*Complimentary Issue*

[Special Edition] Special Edition – August 24, 2021

In this IRB quantum edition, we review three cases that consider the following questions:

1. Is the insurer entitled to deduct EI Maternity and unclaimed employer top-up benefits?

2. Does IRB quantum factor into eligibility consideration?


EI Maternity & Unclaimed Employer Top-up Benefits Deductible

Childbirth Not an Impairment – In Manuel v Certas (19-008341), with the Respondent having conceded IRB entitlement, the dispute centred around whether they were entitled to deduct EI maternity benefits and employer top-up benefits from any amount of the payable IRB. Manuel had gone on maternity leave shortly after the accident, and while she was eligible for a “top up” benefit from her employer, she did not apply for same.

The parties disagreed as to the characterization of the maternity benefits. The Respondent contended they are to be considered as “gross employment income”, therefore they were allowed to deduct 70% of same from the IRB quantum. Manuel contended they were in fact “temporary disability benefit” or “other income replacement assistance”, hence were not deductible, with the exclusion in the Schedule regarding EI benefit deductibility.

The Tribunal concluded that for Manuel’s interpretation to be accepted would require a finding that “EI for childrearing is a temporary disability benefit paid because childrearing is an impairment.” The Tribunal also found “compelling” an earlier Tribunal decision S.W. v Certas (17-005302), wherein EI Maternity benefits fell within the definition of “gross employment income”.

Concerning the employer “top up” benefits available, the Tribunal confirmed that Manuel was obligated to apply for same before relying on the benefits available to her through the Respondent “because the insurer is the payor of last resort.” Therefore, the failure to apply “does not preclude [the Respondent] from deducting as though she was in receipt of the benefit.”

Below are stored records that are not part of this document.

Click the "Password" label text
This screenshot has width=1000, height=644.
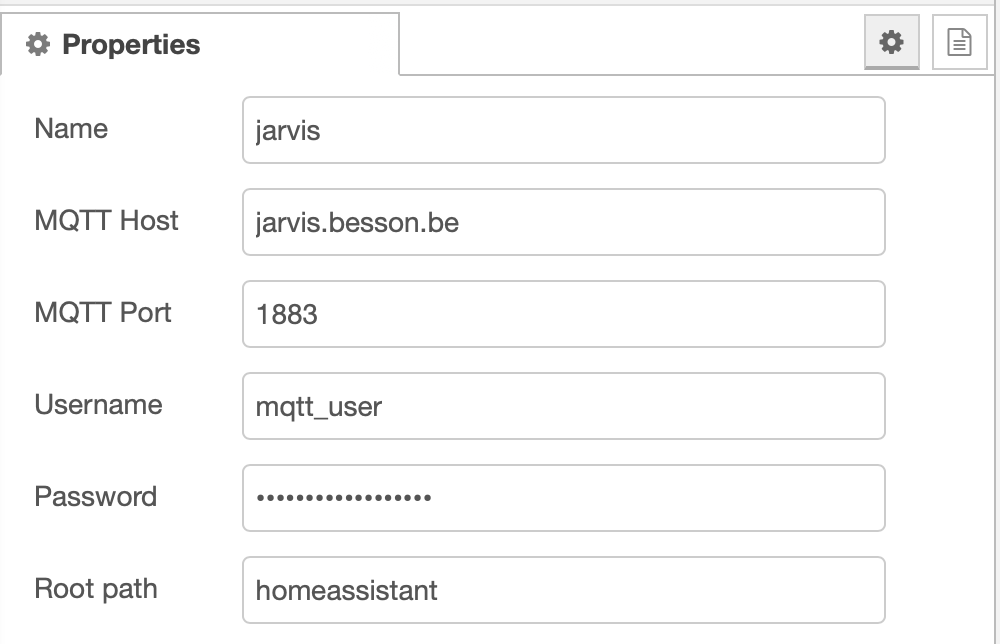pyautogui.click(x=95, y=497)
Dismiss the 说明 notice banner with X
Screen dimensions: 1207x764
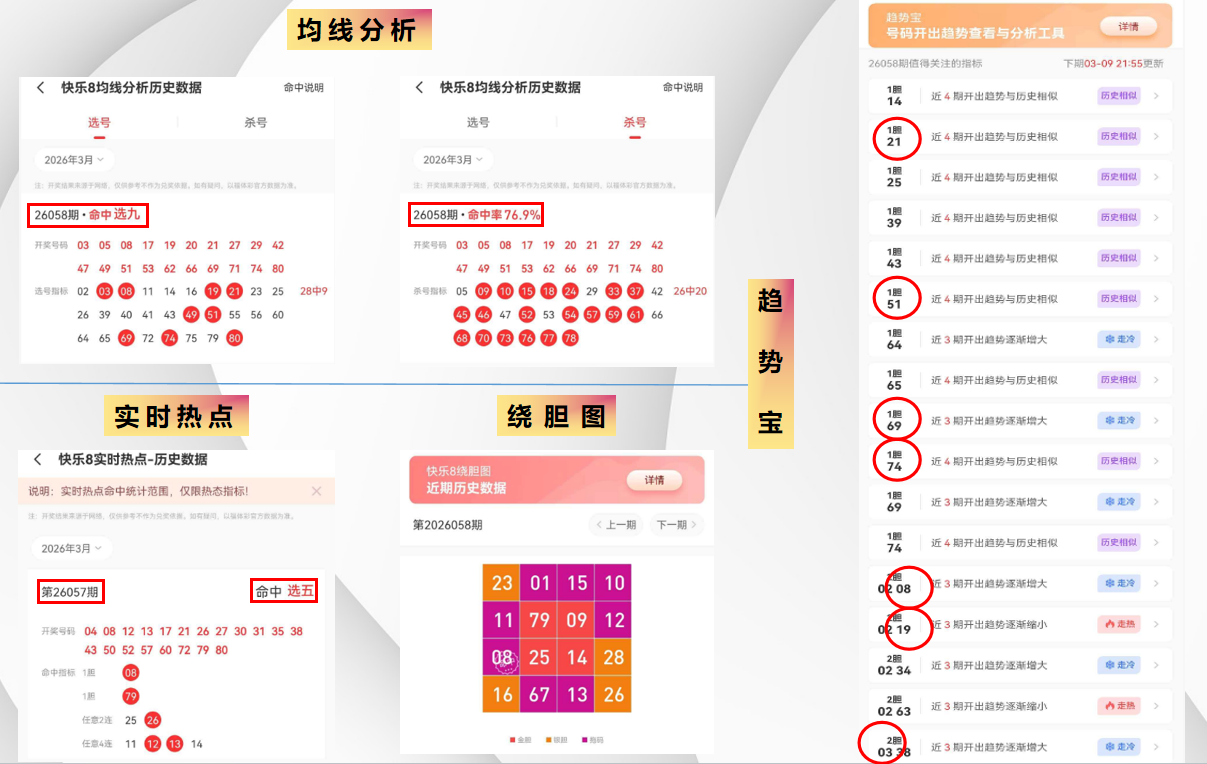tap(316, 491)

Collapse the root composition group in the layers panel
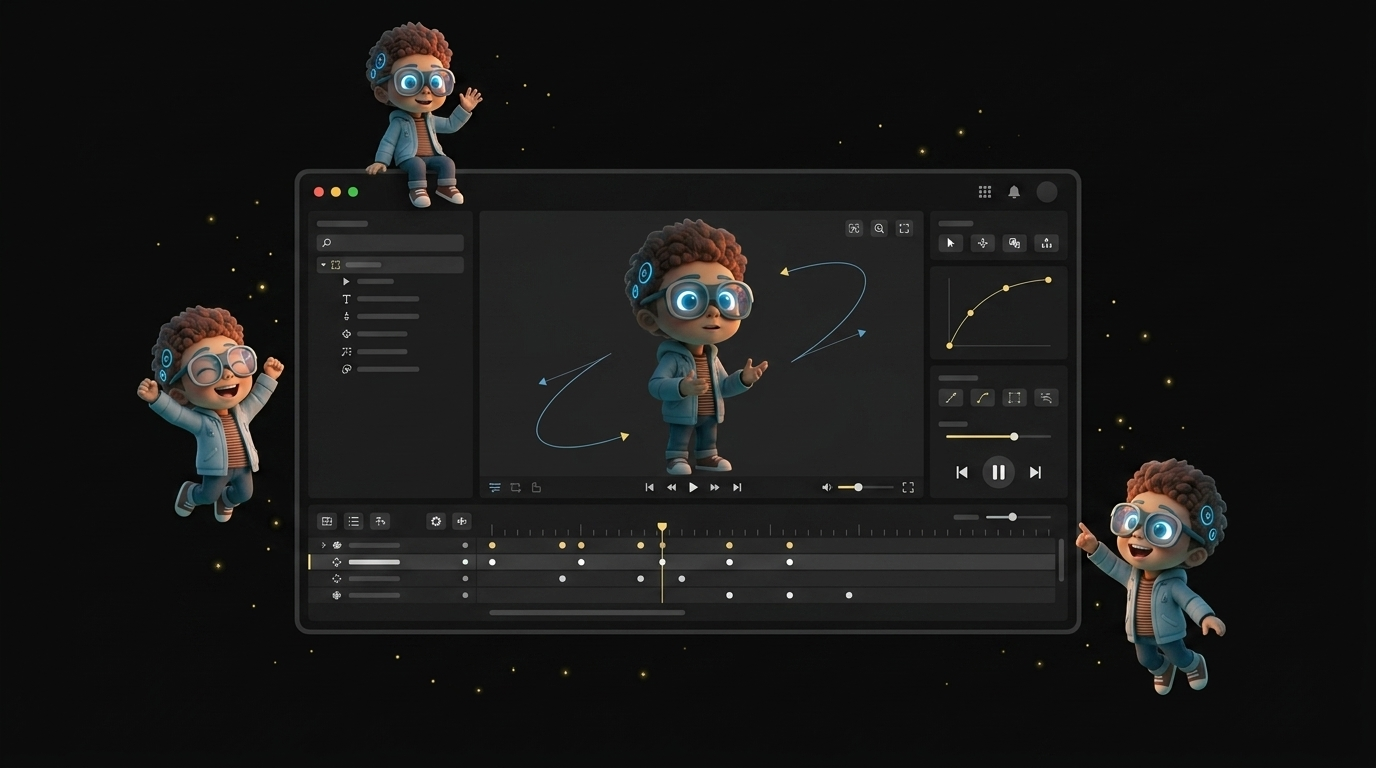(323, 264)
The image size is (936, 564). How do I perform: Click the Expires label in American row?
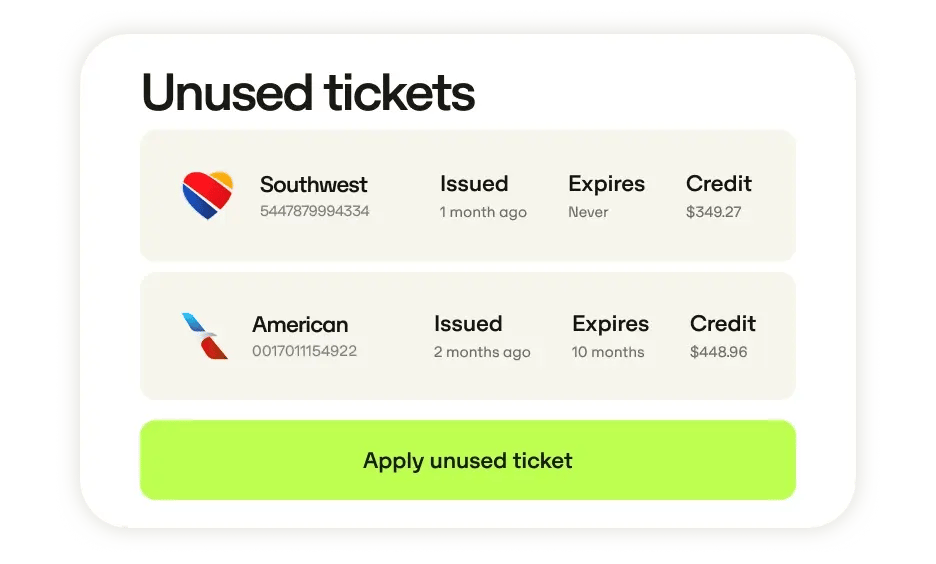pos(610,324)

Does $0 Quantum Factor into IRB Eligibility?

Employed – Yes and No – While “employed” is not specifically defined in the Schedule, the Tribunal in T.M. v Aviva (18-010477), found that the term is used in two senses, one of “being in an employment relationship”, the second requiring “a need to be remunerated as remuneration is the basis for calculating entitlement.” T.M., on an unpaid leave for approximately nine months on the date of loss, satisfied the first criterion of “being in an employment relationship”, however failed on the second where he received no remuneration. As there was no employment income with which to calculate entitlement to IRB, T.M. was paid IRBs in error.

The Tribunal noted that the Schedule was “silent on what constitutes a person being employed, thereby leaving the meaning open to interpretation.” Referencing T.M.’s status at the time of the accident, the Tribunal found that the Schedule does not require the Applicant to be “working” in 26 of the previous 52 weeks, rather required that they be “employed”. However, “a part of being employed, pursuant to the requirements under s. 7, is receiving weekly employment income. This is where [the Applicant]’s claim falls short.” To find otherwise, would result in an “absurd result”, of being employed yet entitled to $0 IRB. Given that T.M. was considered not “employed”, the Tribunal did not need to address the “substantial inability” test.

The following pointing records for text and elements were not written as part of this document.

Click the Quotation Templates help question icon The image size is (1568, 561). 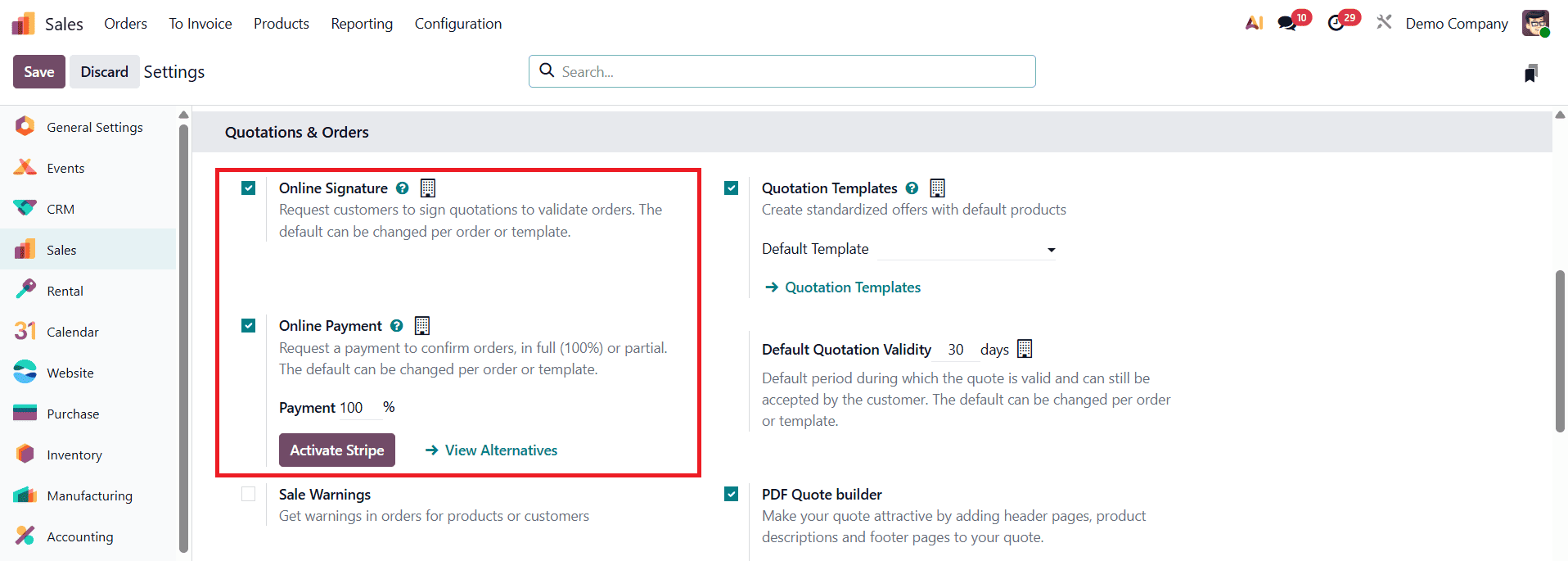click(912, 188)
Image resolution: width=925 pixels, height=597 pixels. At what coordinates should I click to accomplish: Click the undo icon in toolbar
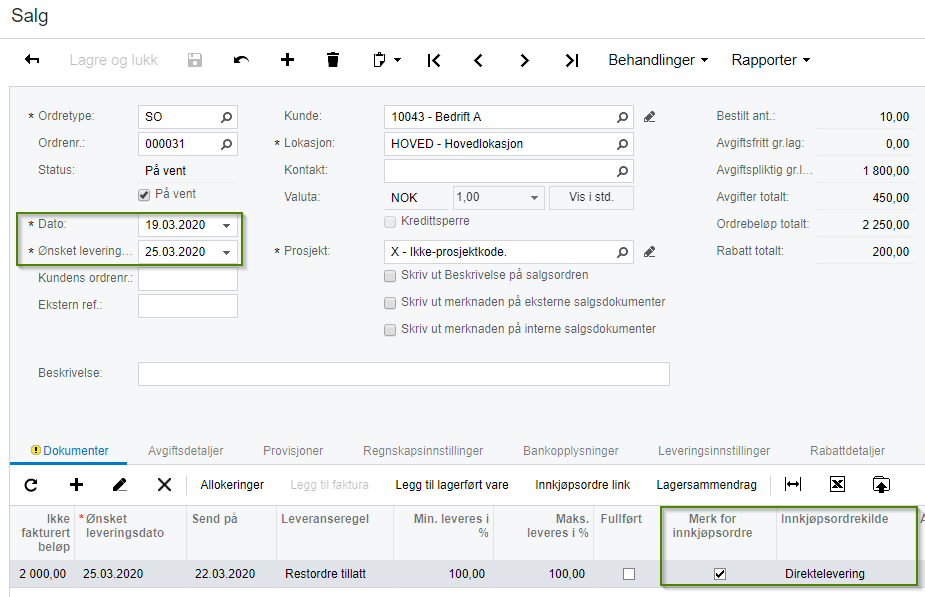pyautogui.click(x=241, y=60)
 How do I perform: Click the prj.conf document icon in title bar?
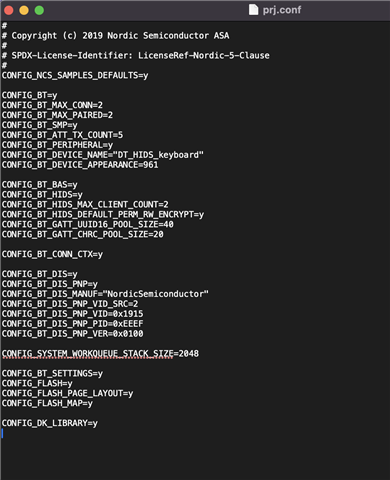(253, 10)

Entitled to $0 – In J.G. v Co-operators (18-012430), the Tribunal found that J.G. was statute barred from proceeding with her application for NEB as she failed to dispute the denial within the limitation period which was triggered by a valid denial. Following receipt of an OCF-3 that J.G. suffered from a complete inability to carry on a normal life, the Respondent in their EOB noted that she was not eligible for NEB because she was self-employed. At the time, she was attempting to start a horse farm on her property, and the Respondent had advised that she was “eligible for an IRB but entitled to zero dollars”.

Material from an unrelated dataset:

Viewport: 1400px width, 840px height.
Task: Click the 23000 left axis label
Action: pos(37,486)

J.G. argued that she had not applied for NEB at the time of denial as she had not made an election. The Tribunal however noted, “An OCF-10 is not required to complete an application. An application for benefits is complete when an OCF-1 and OCF-3 are submitted and the relevant boxes are checked.” Concluding that there was in fact no election to be had, the Respondent’s denial was valid given that “[the Applicant] was self-employed and indicated she was self-employed, she qualified for an IRB, which, by the language of the Schedule, meant that she was not eligible for a NEB.”